Your task
Please copy out the lines in the entries that contain "agent".

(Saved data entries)

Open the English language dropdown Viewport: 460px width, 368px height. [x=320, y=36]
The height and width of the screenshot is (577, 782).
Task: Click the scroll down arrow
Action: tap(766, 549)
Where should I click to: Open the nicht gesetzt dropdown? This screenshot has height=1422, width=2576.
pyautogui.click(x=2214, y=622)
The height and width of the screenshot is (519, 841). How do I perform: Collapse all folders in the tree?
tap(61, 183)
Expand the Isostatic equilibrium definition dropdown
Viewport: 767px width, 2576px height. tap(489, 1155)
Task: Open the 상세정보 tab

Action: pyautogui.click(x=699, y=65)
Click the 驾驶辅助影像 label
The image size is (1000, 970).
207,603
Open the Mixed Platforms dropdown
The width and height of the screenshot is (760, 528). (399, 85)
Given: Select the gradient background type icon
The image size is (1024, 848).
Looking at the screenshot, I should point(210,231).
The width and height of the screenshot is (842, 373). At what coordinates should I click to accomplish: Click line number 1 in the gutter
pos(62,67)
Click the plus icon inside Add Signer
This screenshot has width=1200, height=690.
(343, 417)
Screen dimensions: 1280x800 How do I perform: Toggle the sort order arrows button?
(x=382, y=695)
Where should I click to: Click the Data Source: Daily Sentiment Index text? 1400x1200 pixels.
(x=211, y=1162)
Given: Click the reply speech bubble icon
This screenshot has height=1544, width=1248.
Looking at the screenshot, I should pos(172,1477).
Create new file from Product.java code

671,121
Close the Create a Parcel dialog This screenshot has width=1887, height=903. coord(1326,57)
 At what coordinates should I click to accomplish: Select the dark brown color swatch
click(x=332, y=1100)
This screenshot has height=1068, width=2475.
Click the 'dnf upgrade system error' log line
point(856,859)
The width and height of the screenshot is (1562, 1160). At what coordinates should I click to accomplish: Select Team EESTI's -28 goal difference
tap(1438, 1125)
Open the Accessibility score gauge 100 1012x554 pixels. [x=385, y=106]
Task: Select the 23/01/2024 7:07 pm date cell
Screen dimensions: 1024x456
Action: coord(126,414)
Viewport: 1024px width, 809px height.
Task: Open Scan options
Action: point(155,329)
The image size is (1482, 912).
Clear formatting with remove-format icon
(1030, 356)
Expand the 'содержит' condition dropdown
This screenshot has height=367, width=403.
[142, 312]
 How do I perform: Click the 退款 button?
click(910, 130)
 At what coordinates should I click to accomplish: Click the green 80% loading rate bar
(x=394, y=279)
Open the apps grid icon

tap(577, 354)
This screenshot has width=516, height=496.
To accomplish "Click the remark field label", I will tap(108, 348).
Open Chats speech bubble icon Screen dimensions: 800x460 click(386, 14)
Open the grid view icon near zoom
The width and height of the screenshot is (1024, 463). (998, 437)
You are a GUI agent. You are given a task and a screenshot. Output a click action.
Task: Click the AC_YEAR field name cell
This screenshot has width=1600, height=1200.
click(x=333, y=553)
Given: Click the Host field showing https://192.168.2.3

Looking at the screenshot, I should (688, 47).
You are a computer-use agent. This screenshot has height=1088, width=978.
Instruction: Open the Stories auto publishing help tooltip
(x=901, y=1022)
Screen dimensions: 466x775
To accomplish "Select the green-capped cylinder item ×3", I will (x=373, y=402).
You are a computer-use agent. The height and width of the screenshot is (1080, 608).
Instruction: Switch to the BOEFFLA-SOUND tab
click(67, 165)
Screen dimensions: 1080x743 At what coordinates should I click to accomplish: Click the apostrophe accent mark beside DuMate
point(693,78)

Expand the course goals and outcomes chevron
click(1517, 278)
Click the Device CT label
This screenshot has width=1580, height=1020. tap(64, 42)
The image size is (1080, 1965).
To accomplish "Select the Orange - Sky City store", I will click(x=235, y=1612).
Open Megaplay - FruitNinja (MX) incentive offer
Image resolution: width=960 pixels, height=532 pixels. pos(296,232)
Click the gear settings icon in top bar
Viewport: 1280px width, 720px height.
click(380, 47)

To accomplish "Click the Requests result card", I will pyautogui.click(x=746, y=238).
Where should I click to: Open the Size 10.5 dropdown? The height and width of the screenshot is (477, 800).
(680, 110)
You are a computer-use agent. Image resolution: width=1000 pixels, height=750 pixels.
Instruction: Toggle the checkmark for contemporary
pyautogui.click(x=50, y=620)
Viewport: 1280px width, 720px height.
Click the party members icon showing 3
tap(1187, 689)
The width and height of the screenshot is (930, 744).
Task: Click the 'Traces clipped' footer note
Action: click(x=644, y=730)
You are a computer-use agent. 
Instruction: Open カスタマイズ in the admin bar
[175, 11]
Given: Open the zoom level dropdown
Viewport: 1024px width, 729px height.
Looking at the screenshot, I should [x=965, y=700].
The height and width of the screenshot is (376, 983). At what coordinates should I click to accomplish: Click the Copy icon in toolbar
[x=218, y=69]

Response below
You are a GUI agent. You are given a task and a screenshot. Output a click action.
You are a computer-use agent. This screenshot has height=1088, width=978.
You are a computer-use agent. The height and width of the screenshot is (1080, 608).
You are a computer-use agent. Image resolution: width=1000 pixels, height=750 pixels.
You are a computer-use agent. 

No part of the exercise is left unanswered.